It’s not always easy for retail investors to gain access to a publicly-listed company’s top-level management to ask questions and gain a deeper understanding of the company’s business – we recognise that at The Motley Fool Singapore. Thus, when any opportunity arises for me or any of my colleagues to speak to important executives of publicly-listed companies, we would aim to bring you, dear readers, any interesting insights we can glean about the company’s business. We’ve done that previously with instant beverage manufacturer Super Group Ltd. (SGX: S10). Now, we’d like to do it with electronics and furniture retailer, Courts Asia…
It’s not always easy for retail investors to gain access to a publicly-listed company’s top-level management to ask questions and gain a deeper understanding of the company’s business – we recognise that at The Motley Fool Singapore.
Thus, when any opportunity arises for me or any of my colleagues to speak to important executives of publicly-listed companies, we would aim to bring you, dear readers, any interesting insights we can glean about the company’s business.
Four weeks ago, my colleague Stanley Lim and I had the chance to sit down for a cup of coffee with Courts Asia’s Chief Financial Officer, Ms.
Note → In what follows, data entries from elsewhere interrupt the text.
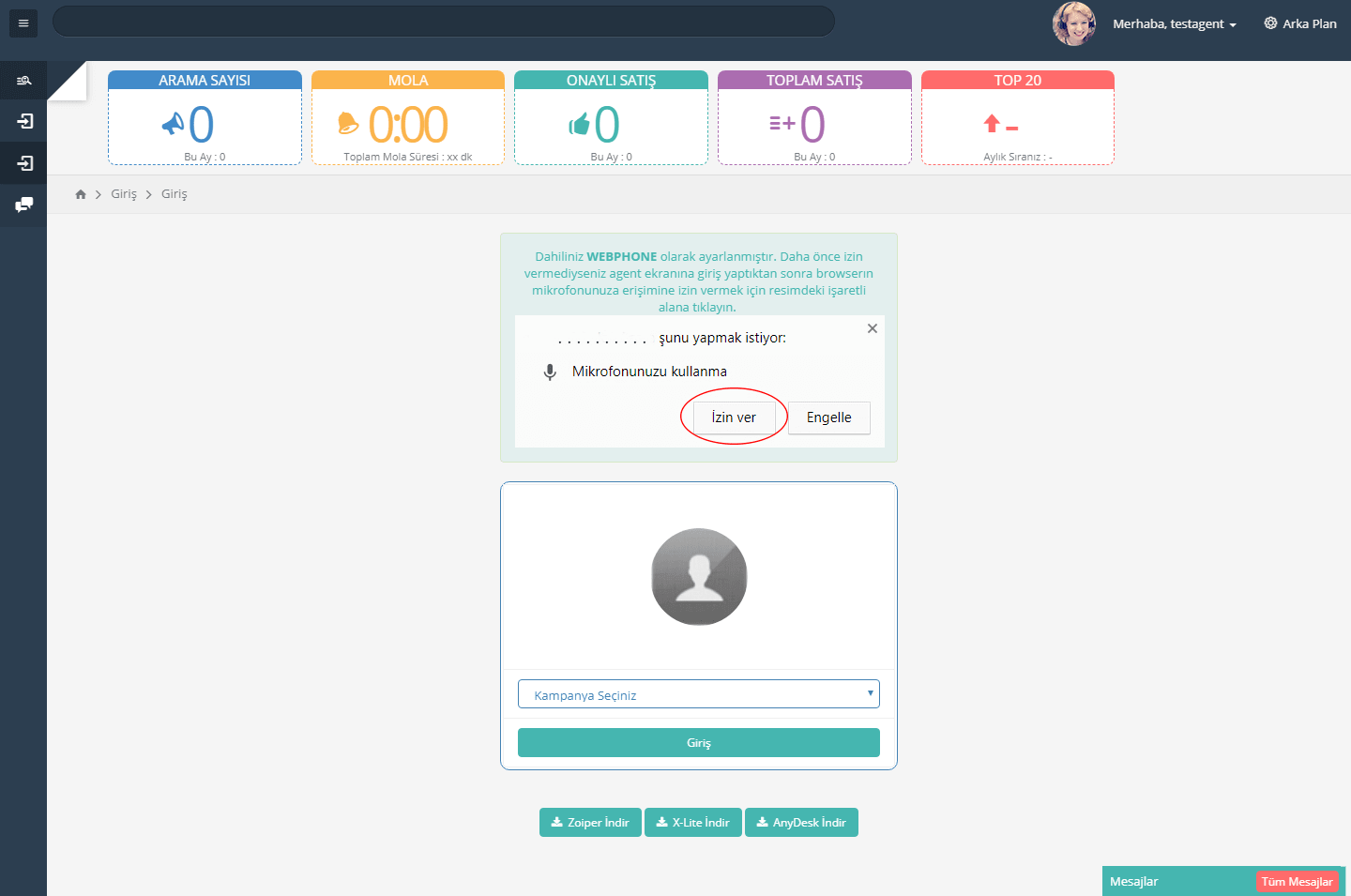Open the search list icon in the sidebar
Image resolution: width=1351 pixels, height=896 pixels.
pos(23,81)
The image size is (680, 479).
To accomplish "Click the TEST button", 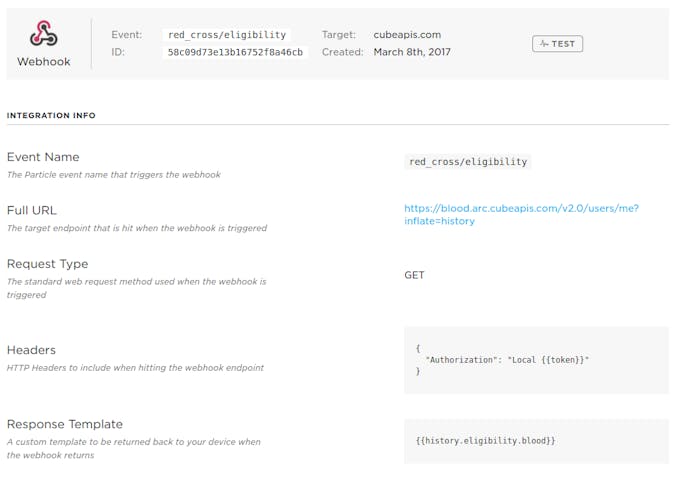I will click(x=557, y=44).
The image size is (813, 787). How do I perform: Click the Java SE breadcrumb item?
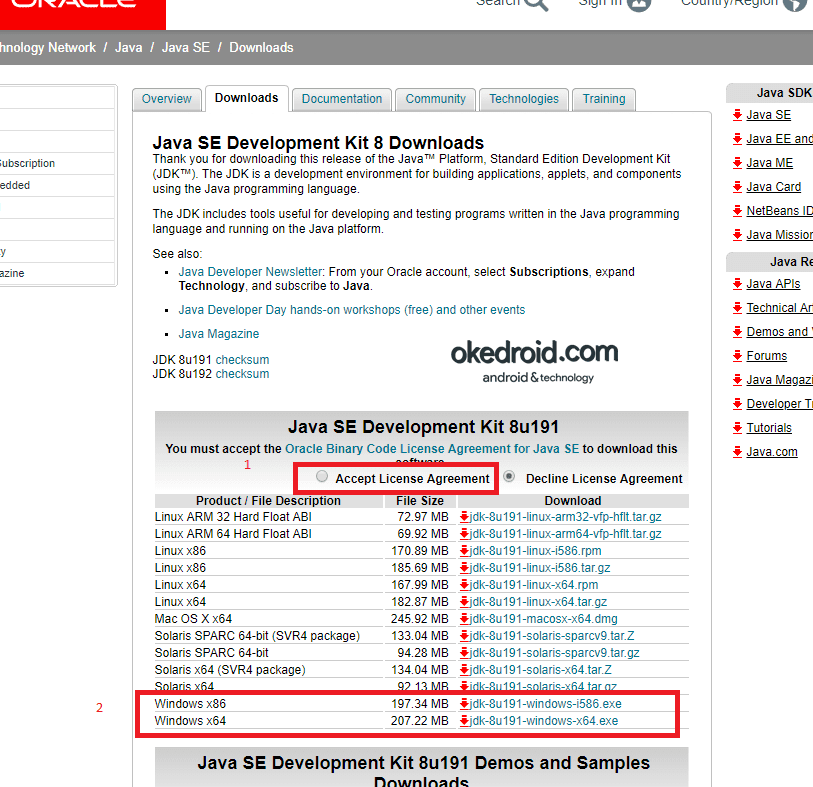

Kee Kim Eng, and Regional Head of Strategy Planning & Communications, Ms. Tammy Teo. The indented portions below are 15 interesting insights about Courts Asia’s business operations that Stanley and I heard from Kee and Teo.
On credit-risk control, employee culture, and experience
1) The first nine insights are related to: a) Courts Asia’s control of credit risks in its business of offering installment plans to customers; b) the company’s employee culture; and c) the management team’s deep experience in running the business. You can see all these here.
On Courts Asia’s growth strategy
10) Courts Asia has an omni-channel strategy that encompasses traditional retail sales and online sales. According to a recent UBS report, in Singapore, Courts Asia’s website traffic is ranked as the first amongst multi-channel retailers and ninth amongst retailers in general (the first eight spots are all occupied by pure online retailers).
11) Courts Asia plans to expand at a pace of 5-6 stores per year (an annual increase of around 120,000 square feet in retail area) in Malaysia from its current base of 60 stores in the country. The company sees a long term target of around 90 stores in Malaysia.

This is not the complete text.